Manual Kafka Offset Management in Spark Streaming using createDirectStream (Java & Scala)
This article explains how to use Spark Streaming's Direct Approach with Kafka, manually manage offsets, and provides complete Java and Scala implementations—including a JavaKafkaManager class, a demo application, and a Scala KafkaManager—illustrating the creation of DirectKafkaInputDStream, offset handling, and integration with Spark.
In Spark Streaming the recommended way to consume Kafka data is the Direct Approach via KafkaUtils.createDirectStream, which requires the developer to manage offsets manually; the article first describes the concept and then presents a Java implementation derived from existing Scala examples.

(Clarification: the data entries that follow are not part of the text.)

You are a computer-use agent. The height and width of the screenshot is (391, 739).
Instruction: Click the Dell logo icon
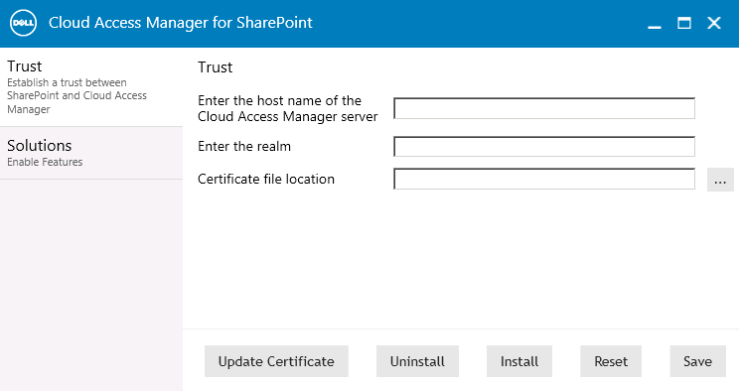point(23,23)
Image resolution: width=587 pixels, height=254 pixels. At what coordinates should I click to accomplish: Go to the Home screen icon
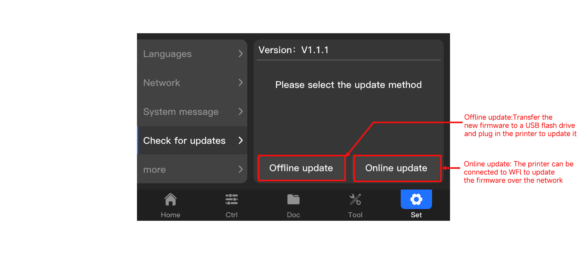(170, 200)
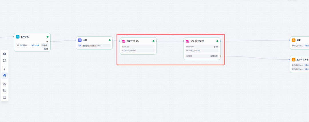Select the 条件分支 node icon
The image size is (309, 122).
tap(18, 37)
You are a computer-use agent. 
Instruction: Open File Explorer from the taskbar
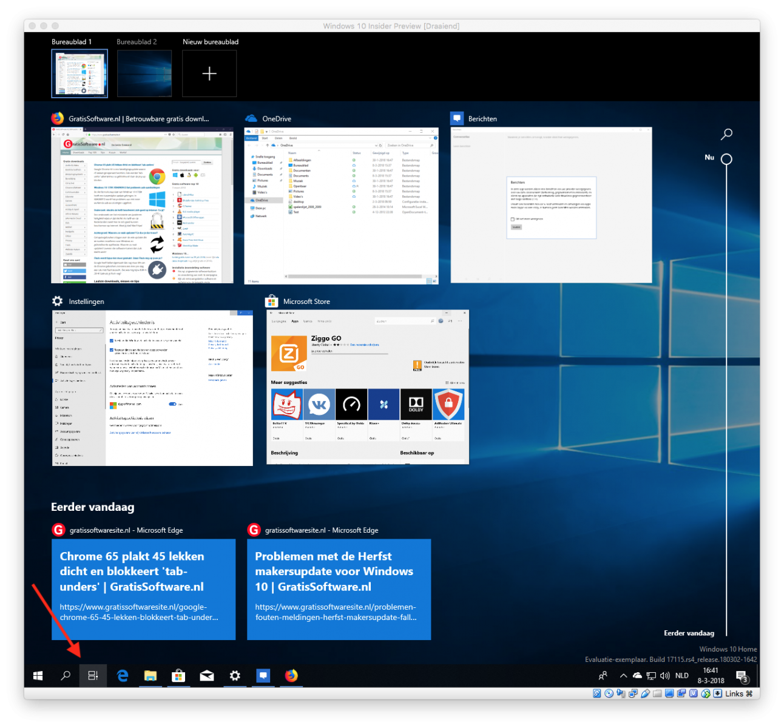click(x=150, y=675)
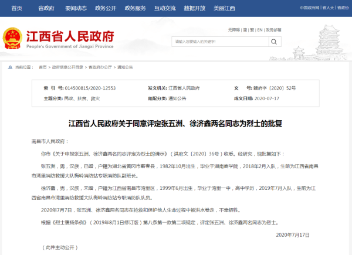352x255 pixels.
Task: Open the 首页 navigation tab
Action: (16, 8)
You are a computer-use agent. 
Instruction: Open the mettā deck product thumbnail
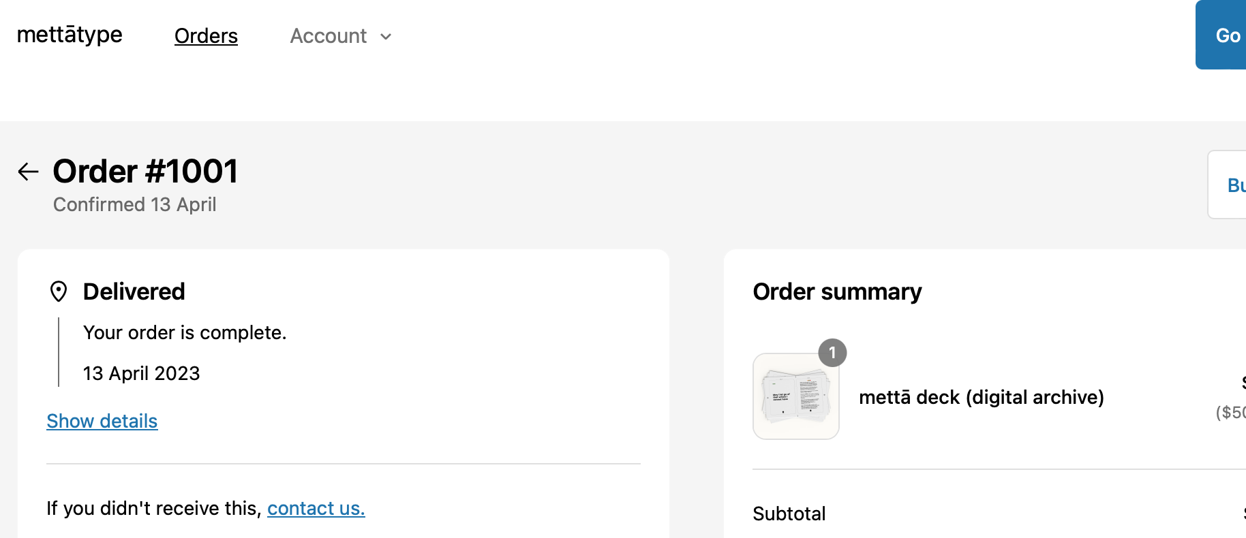click(x=795, y=396)
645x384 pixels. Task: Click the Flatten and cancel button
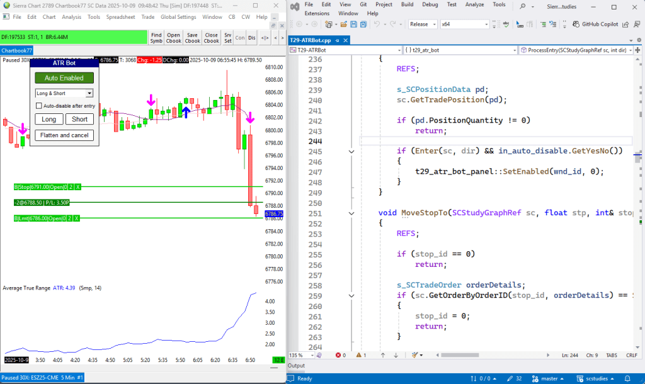[64, 135]
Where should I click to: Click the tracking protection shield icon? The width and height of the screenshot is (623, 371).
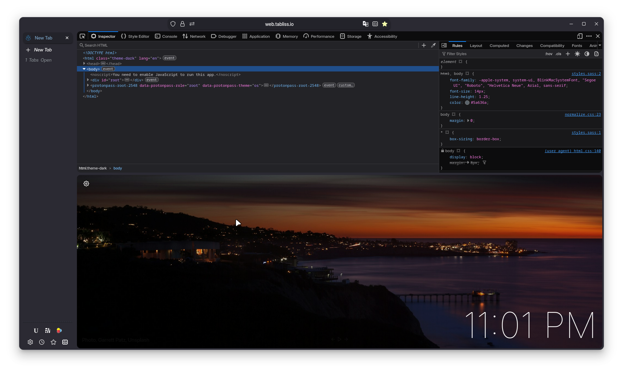point(173,24)
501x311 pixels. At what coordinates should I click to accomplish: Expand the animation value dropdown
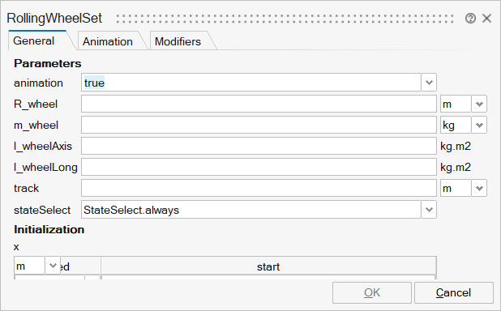(x=429, y=83)
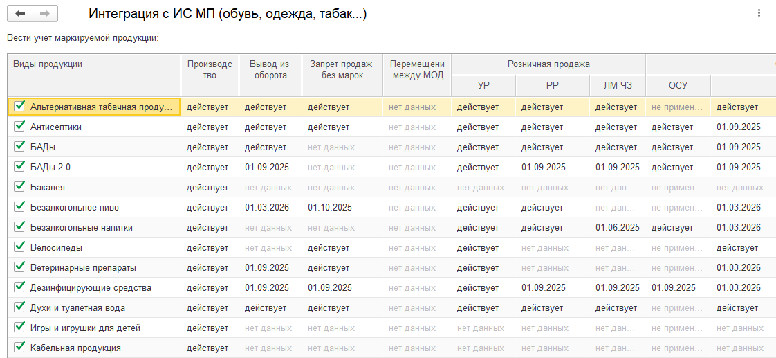Select the Игры и игрушки для детей row
Viewport: 776px width, 358px height.
tap(85, 328)
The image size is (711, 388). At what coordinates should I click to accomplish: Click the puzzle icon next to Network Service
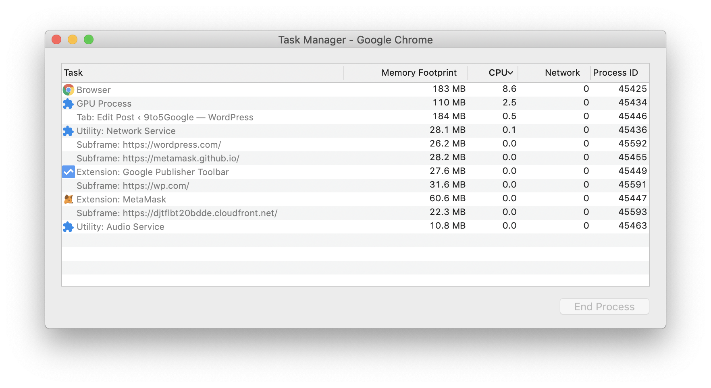(x=68, y=131)
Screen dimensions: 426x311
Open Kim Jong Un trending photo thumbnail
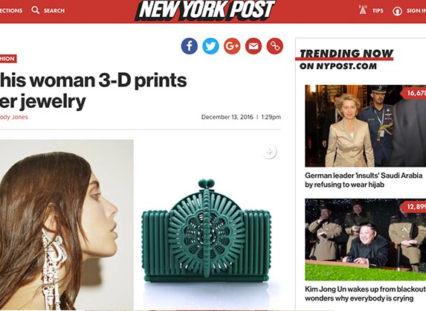tap(366, 240)
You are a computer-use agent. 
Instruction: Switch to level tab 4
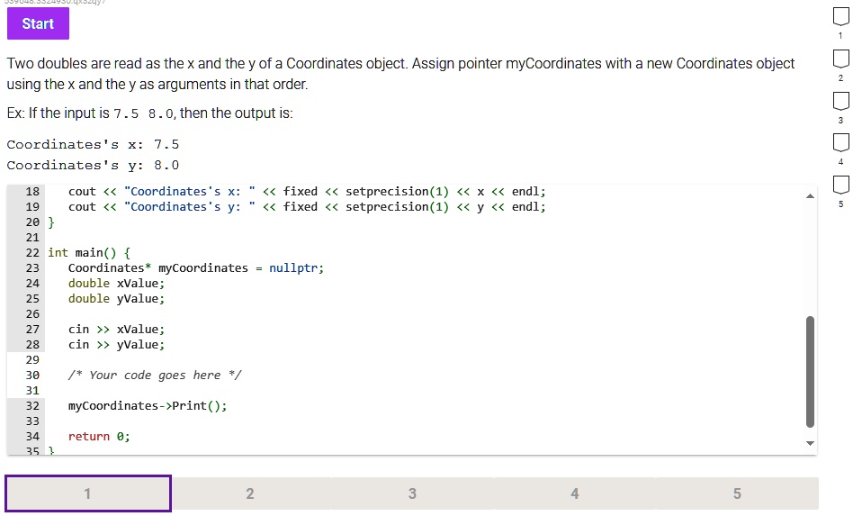pyautogui.click(x=574, y=493)
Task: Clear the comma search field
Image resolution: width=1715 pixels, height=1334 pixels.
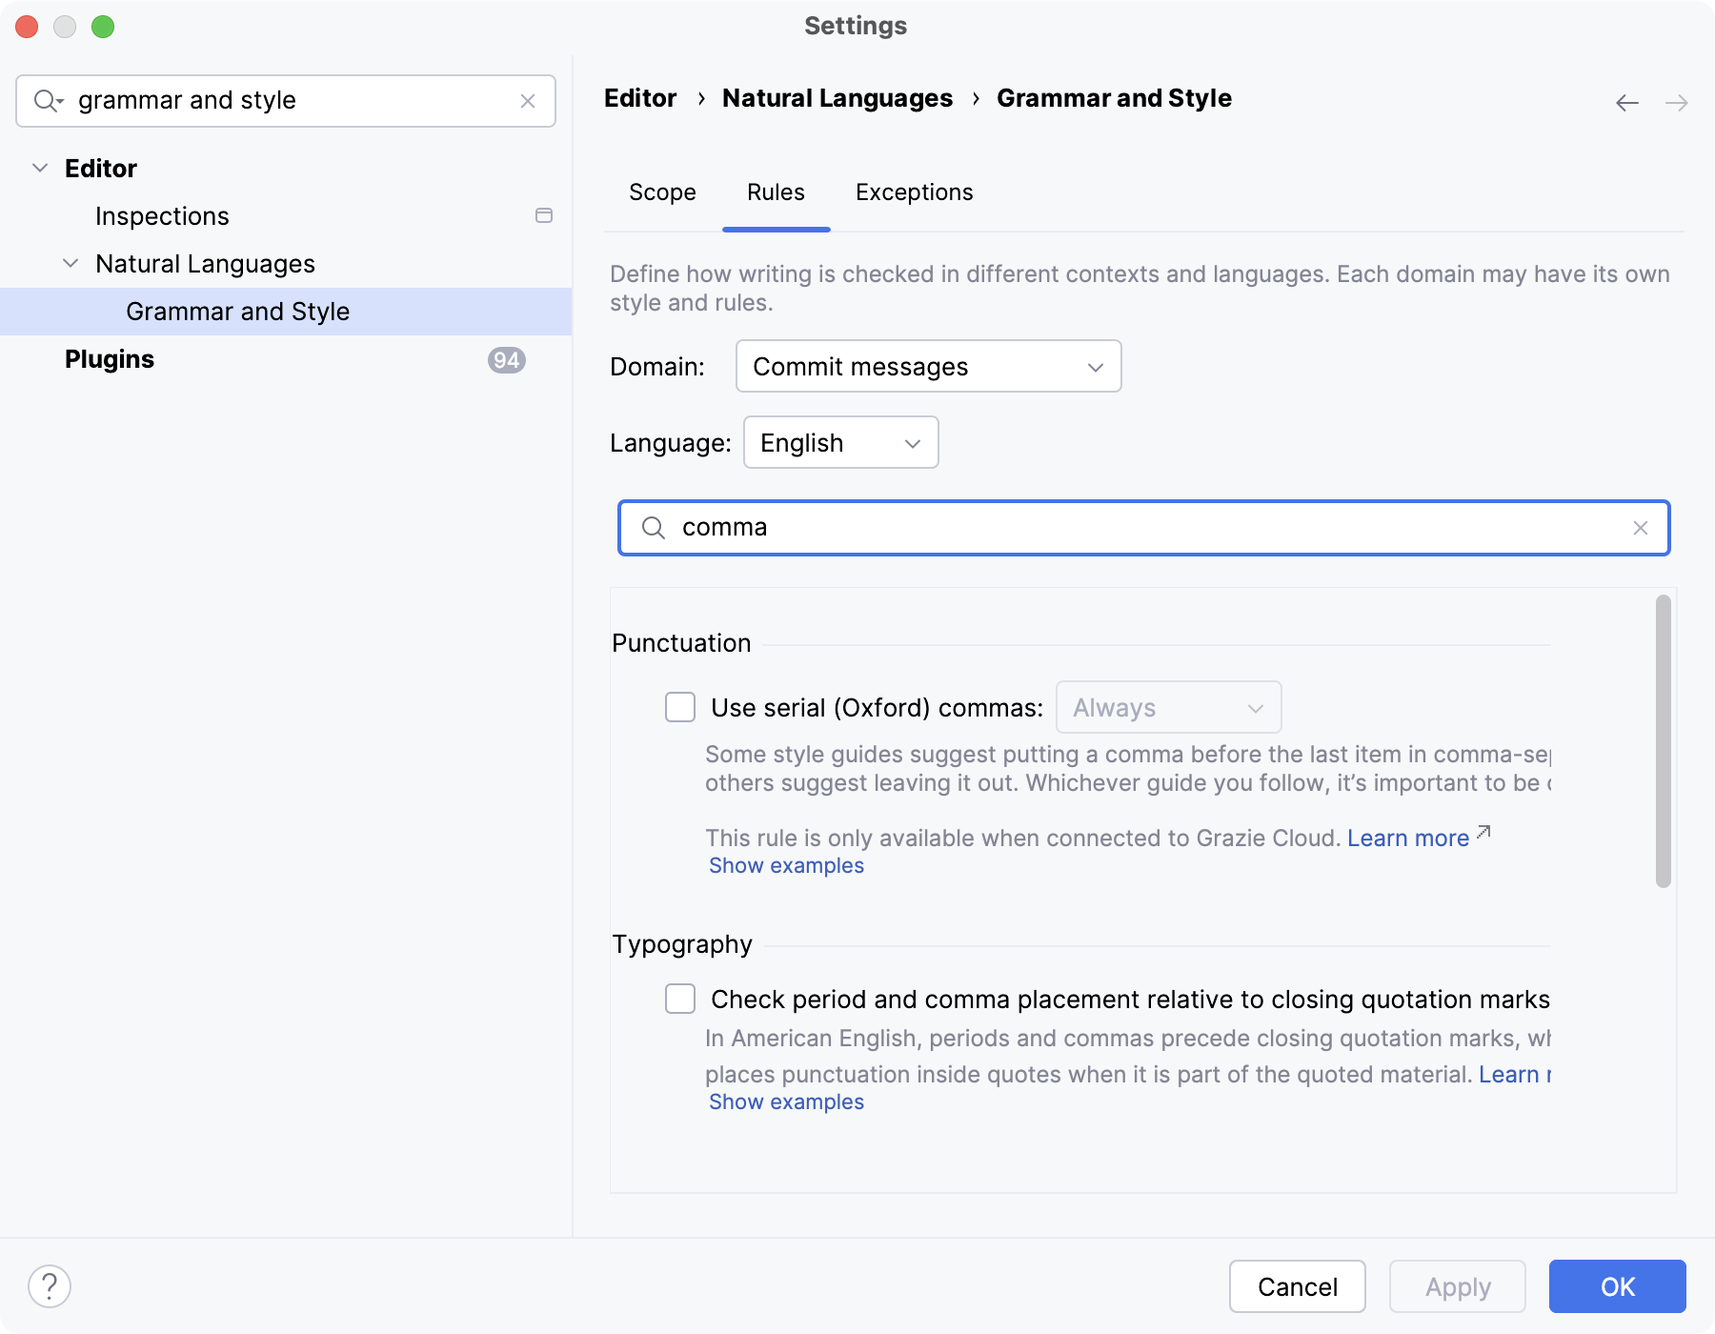Action: (x=1641, y=527)
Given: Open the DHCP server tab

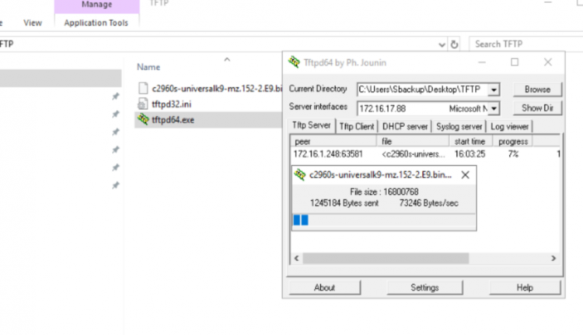Looking at the screenshot, I should coord(405,127).
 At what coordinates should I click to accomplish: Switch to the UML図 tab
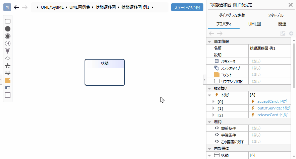pyautogui.click(x=255, y=24)
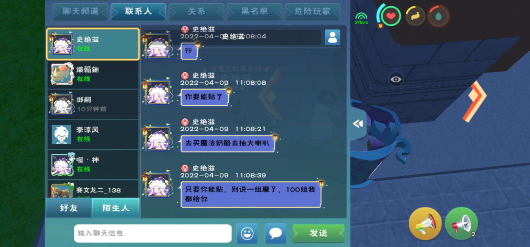Select contact 李淳风 in the list
The height and width of the screenshot is (247, 530).
pyautogui.click(x=93, y=134)
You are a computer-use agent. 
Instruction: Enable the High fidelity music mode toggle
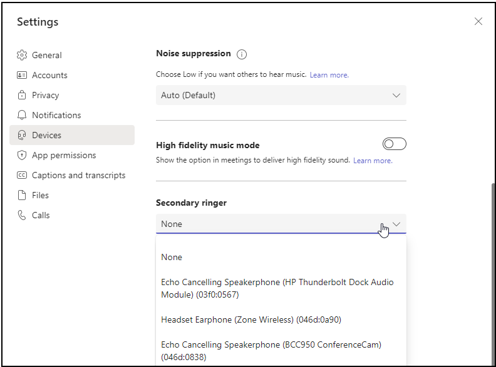(395, 144)
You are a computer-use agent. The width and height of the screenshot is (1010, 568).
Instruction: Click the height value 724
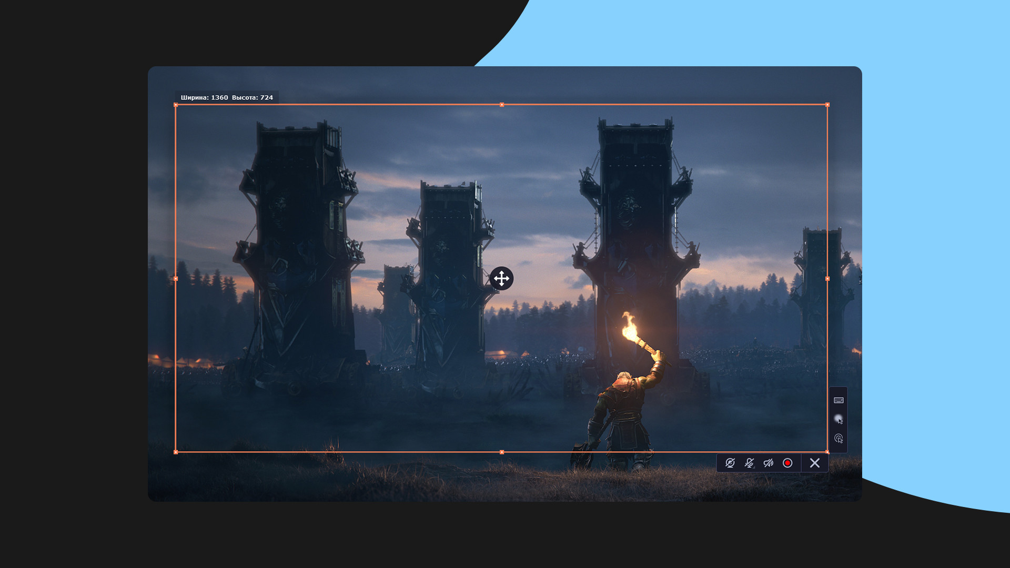[266, 97]
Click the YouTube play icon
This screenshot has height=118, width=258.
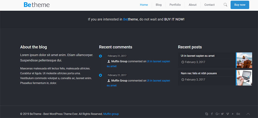[x=233, y=114]
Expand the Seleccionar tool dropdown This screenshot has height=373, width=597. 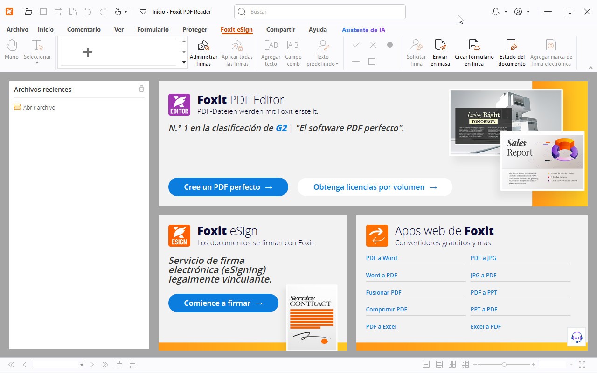[x=37, y=63]
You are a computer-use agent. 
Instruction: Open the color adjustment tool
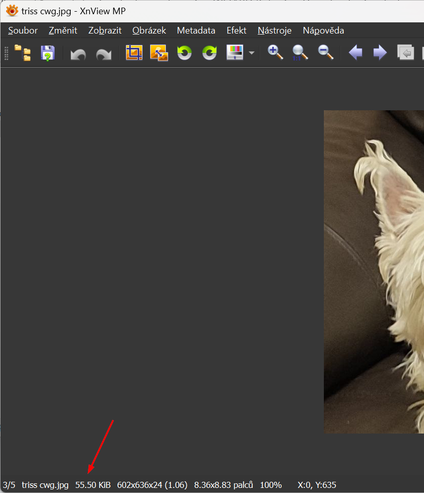pyautogui.click(x=235, y=53)
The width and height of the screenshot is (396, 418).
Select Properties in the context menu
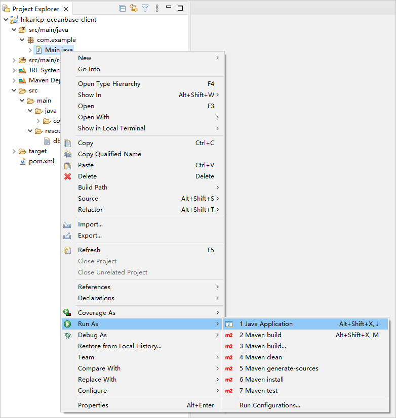click(93, 405)
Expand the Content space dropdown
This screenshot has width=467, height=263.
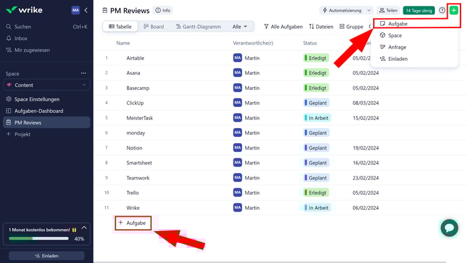coord(84,85)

The DirectKafkaInputDStream is created by a KafkaCluster instance that retrieves partition information and initial offsets (earliest or latest depending on the auto.offset.reset setting). Each streaming batch invokes the .compute method, which obtains the untilOffset, builds a corresponding KafkaRDD, reports the offset to InputInfoTracker, and returns the RDD.
KafkaRDD consists of one KafkaRDDPartition per Kafka partition; actual data is fetched lazily through a KafkaRDDIterator only when an action is triggered.
The Java version provides a JavaKafkaManager class that implements Serializable. It includes methods to create a direct stream with managed offsets, update or set offsets in Zookeeper before stream creation, and write the processed offsets back after each RDD using updateZKOffsets. A helper method toScalaImmutableMap converts Java maps to Scala immutable maps.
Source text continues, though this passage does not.